L’algoritmo che, date le caratteristiche riscontrate in un sito ne determina il voto, è spiegato in seguito.

In questa situazione un browser sceglierebbe TLS 1.3 anche qualora presenti ancora il supporto per SSL2.

Quindi è logico chiedersi se utilizzare il miglior voto, il peggiore o qualche altra combinazione.
Abbiamo scelto di assegnare il voto peggiore perchè l’idea alla base di questo strumento è quella di aiutare a far emergere ed evidenziare gli errori di configurazione.

Sempre in questa ottica, lo strumento non si limita a testare l’IP predefinito associato al dominio del sito ma testa tutti gli IP ritornati dalla relativa interrogazione del DNS. In più, nel caso il dominio effettui un redirect verso host esterni, anche questi ultimi vengono testati.

Il tutto allo scopo di individuare eventuali server obsoleti di cui si è perso contezza e che sono potenzialmente fuori controllo.

L’algoritmo di voto è dunque il seguente:

00. Inizialmente il voto è SICURO
01. Se non supporta SSL, assegna il voto SENZA_HTTPS e termina.
02. Se almeno uno tra SSL2 o SSL3 è supportato, merge con il voto GRAVE.
03. Se TLS1 è vero:
   3.1. Se nessuno tra TLS 1.1, TLS 1.2 e TLS 1.3 è supportato, merge con il voto GRAVE.
   3.2. Altrimenti merge con il voto MALCONFIGURATO.
04. Se tls 1.1 è supportato:
   4.1. Se nessuno tra TLS 1.2 e TLS 1.3 è supportato, merge con il voto GRAVE.
   4.2. Altrimenti merge con il voto MALCONFIGURATO.
05. Se il certificato non è valido, merge con il voto GRAVE.
06. Se è supportata la compressione, merge con il voto GRAVE.
07. Se sono supportati cifrari deboli, merge con il voto GRAVE.
08. Se sono supportati cifrari CBC, merge con il voto GRAVE.
09. Se almeno una tra aNULL o eNULL è supportata, merge con il voto GRAVE.
10. Se non fa redirect da HTTP a HTTPS, merge con il voto GRAVE.
11. Se c'è un redirect da HTTPS ad HTTP, merge con il voto GRAVE.

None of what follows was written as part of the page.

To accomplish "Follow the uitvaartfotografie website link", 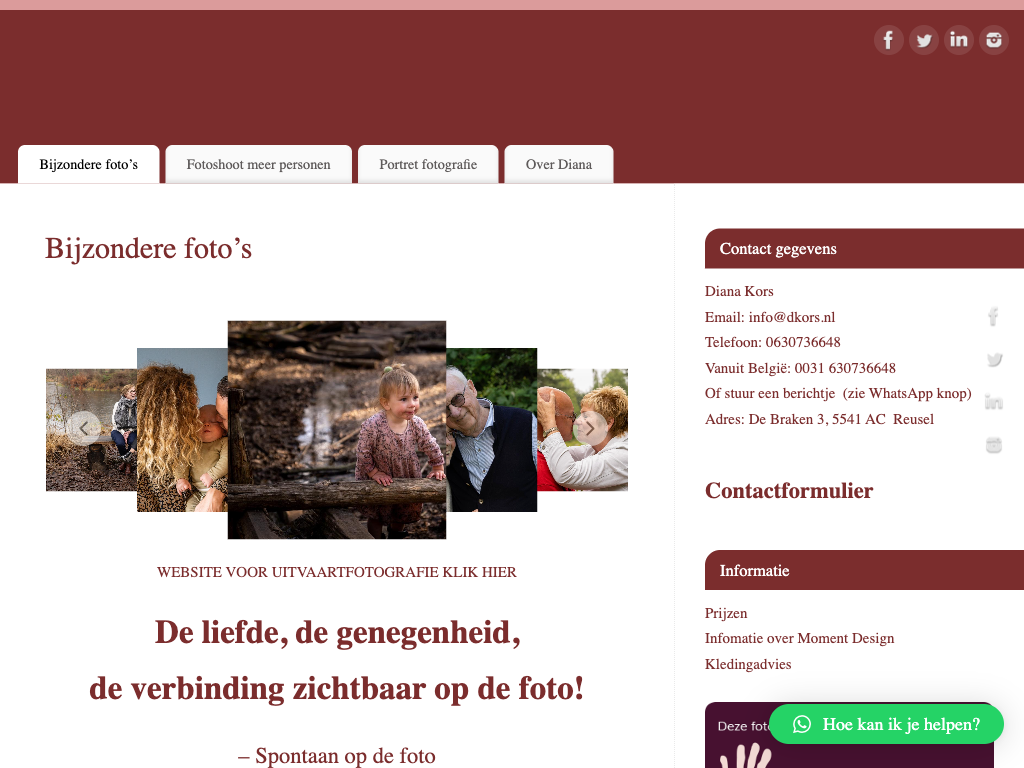I will (336, 572).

L’operazione di merge prende il voto corrente ed il nuovo voto ed imposta il voto corrente al peggiore tra i due.

Per la precisione, internamente i voti possibili sono cinque e non quattro ma, per semplicità di esposizione, si è scelto di raggruppare gli esiti nelle quattro categorie illustrate.
Il voto Grave comprende in realtà due voti interni che delineano i siti gravemente malconfigurati (es: quelli che supportano al massimo TLS 1.0) e quelli per cui HTTPS è completamente aggirabile (es: quelli che hanno il certificato non valido). Questo è il motivo per cui il voto Grave compare spesso nell’algoritmo precedente.

Va notato che alcuni siti non reagiscono bene quando varie richieste SSL/TLS vengono fatte in rapida successione, per cui è stato necessario implementare un meccanismo di backoff esponenziale per i tempi di invio delle richieste.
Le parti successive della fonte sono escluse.